High motility reduces grazing mortality of planktonic bacteria

Abstract

We tested the impact of bacterial swimming speed on the survival of planktonic bacteria in the presence of protozoan grazers. Grazing experiments with three common bacterivorous nanoflagellates revealed low clearance rates for highly motile bacteria. High-resolution video microscopy demonstrated that the number of predator-prey contacts increased with bacterial swimming speed, but ingestion rates dropped at speeds of >25 microm s(-1) as a result of handling problems with highly motile cells. Comparative studies of a moderately motile strain (<25 microm s(-1)) and a highly motile strain (>45 microm s(-1)) further revealed changes in the bacterial swimming speed distribution due to speed-selective flagellate grazing. Better long-term survival of the highly motile strain was indicated by fourfold-higher bacterial numbers in the presence of grazing compared to the moderately motile strain. Putative constraints of maintaining high swimming speeds were tested at high growth rates and under starvation with the following results: (i) for two out of three strains increased growth rate resulted in larger and slower bacterial cells, and (ii) starved cells became smaller but maintained their swimming speeds. Combined data sets for bacterial swimming speed and cell size revealed highest grazing losses for moderately motile bacteria with a cell size between 0.2 and 0.4 microm(3). Grazing mortality was lowest for cells of >0.5 microm(3) and small, highly motile bacteria. Survival efficiencies of >95% for the ultramicrobacterial isolate CP-1 (< or =0.1 microm(3), >50 microm s(-1)) illustrated the combined protective action of small cell size and high motility.

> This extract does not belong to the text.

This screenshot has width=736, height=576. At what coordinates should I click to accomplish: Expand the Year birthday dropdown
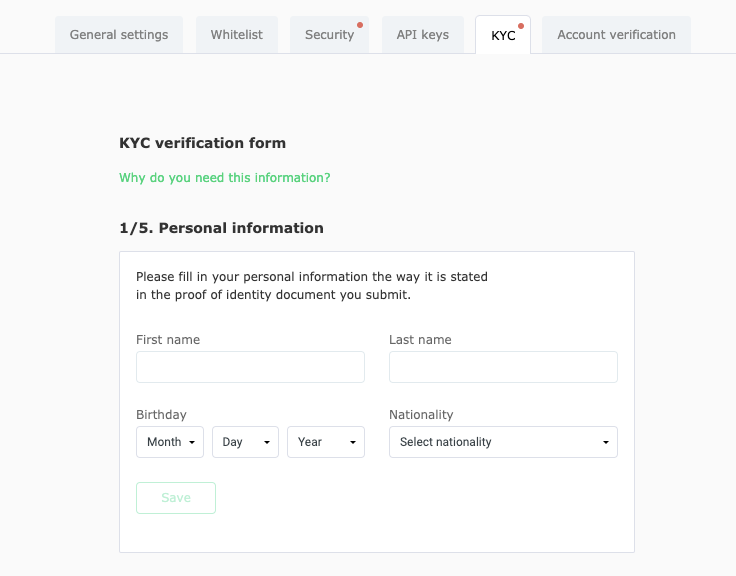tap(326, 442)
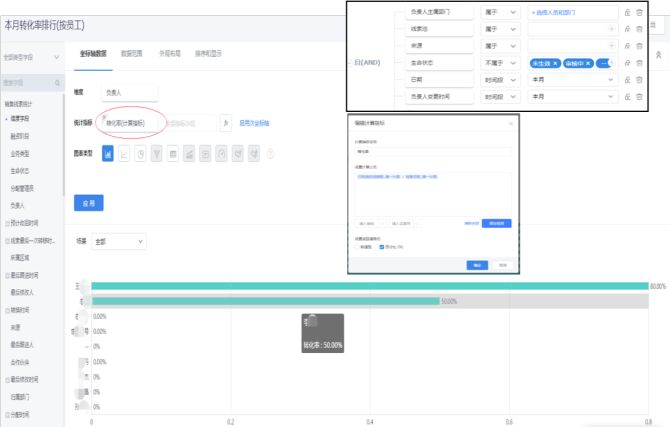Screen dimensions: 670x427
Task: Select the pie chart type icon
Action: click(140, 153)
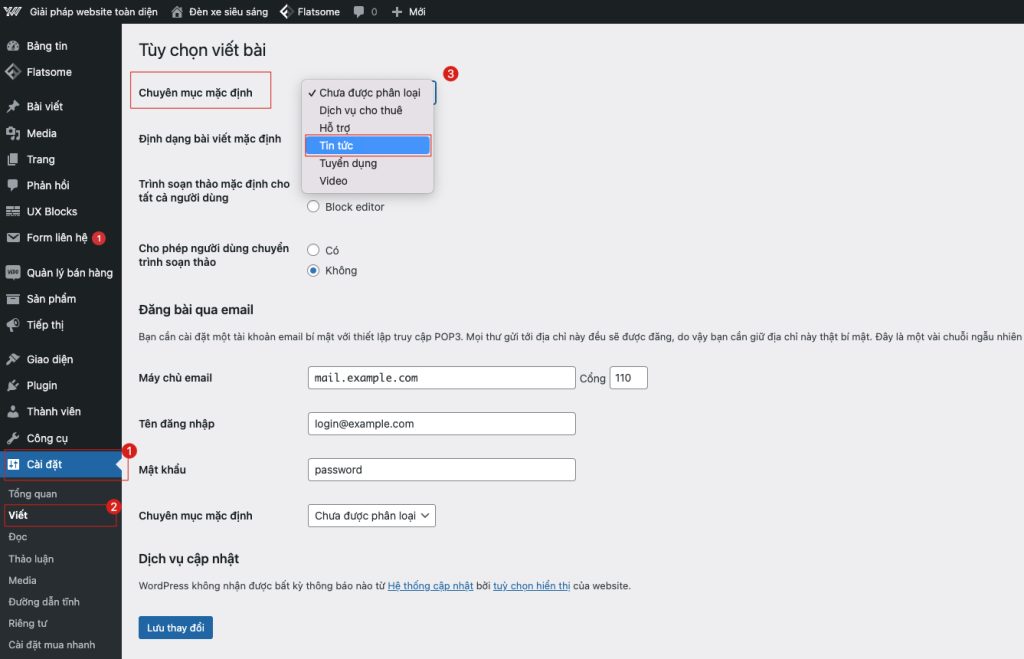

Our findings suggest that motility has an important adaptive function in the survival of planktonic bacteria during protozoan grazing.

FIG. 1.

Clearance rates of three flagellates on bacterial strains with different motility. P. pavonaceae KB6 showed mean swimming speeds of 17 μm s⁻¹, P. rhodesiae KB23 showed speeds of 29 μm s⁻¹, and P. aeruginosa SG81R1 showed speeds of 44 μm s⁻¹. Bacteria were sorted in the order of increasing swimming speed. Error bars indicate standard deviations of three replicates.

FIG. 2.

Interaction between Spumella sp. and moderately motile P. pavonaceae KB6 (a to c) and highly motile Acidovorax sp. strain CP-2 (d to f). After the prey bacterium is caught in the feeding current of the flagellate (a and d), the moderately motile KB6 is captured by the long flagellum of the flagellate (b) and forced into a food vacuole after 2.3 s (c). Note that the highly motile CP-2 escapes the capture reaction of the flagellate after cell contact (e) and moves out of reach within less than 0.5 s (f). The arrow indicates the location of the prey bacterium. Light video microscopy was used (1,200×, oil immersion). Bar = 5 μm.

FIG. 3.

Flagellate feeding and bacterial survival parameters at different bacterial swimming speeds. The upper graph (A) shows contact rates between bacteria and flagellates (○) and ingestion rates (•). The lower graph (B) illustrates bacterial escape efficiencies after contact with the flagellate (□) and total survival efficiencies (▪). Values are given as means ± standard deviations based on the evaluation of 12 replicates.

FIG. 4.

Grazing-mediated changes of the swimming speed distribution of moderately motile P. rhodesiae CP-17 and highly motile Acidovorax sp. strain CP-2. The top panels show speed distributions before the addition of the flagellate Ochromonas sp. The lower graphs show swimming speed distributions after 5 and 10 h of grazing. The dotted line indicates the median swimming speed. Values of each speed class are given as means ± standard deviations of three replicates. N gives the average number of bacterial cells counted by the motion analysis software.

FIG. 5.

Impact of growth rate and starvation on bacterial swimming speed and cell size. Three bacterial isolates (Acidovorax sp. strain CP-2, P. rhodesiae CP-17, and P. fluorescens CM10) were grown in continuous culture at two different growth rates (A), and culture subsamples were kept without nutrient supply for 20 days (B). The upper graph (A) shows the effect of a 10-fold increase in bacterial growth rate μ from 0.02 h⁻¹ (filled symbols) to 0.2 h⁻¹ (open symbols). The lower graph (B) illustrates changes of cultures which were grown at μ = 0.02 h⁻¹ (filled symbols) and starved for 20 days (open symbols). Values are given as means ± standard deviations on three consecutive days.

FIG. 6.

Bacterial survival efficiencies in the presence of grazing in relation to bacterial cell size and swimming speed. The data presented were pooled from this study and an earlier study which followed the same experimental design (20) to give a total of 23 data points. Each value is the mean of 12 individual observations of flagellate feeding behavior evaluated by high-resolution video microscopy.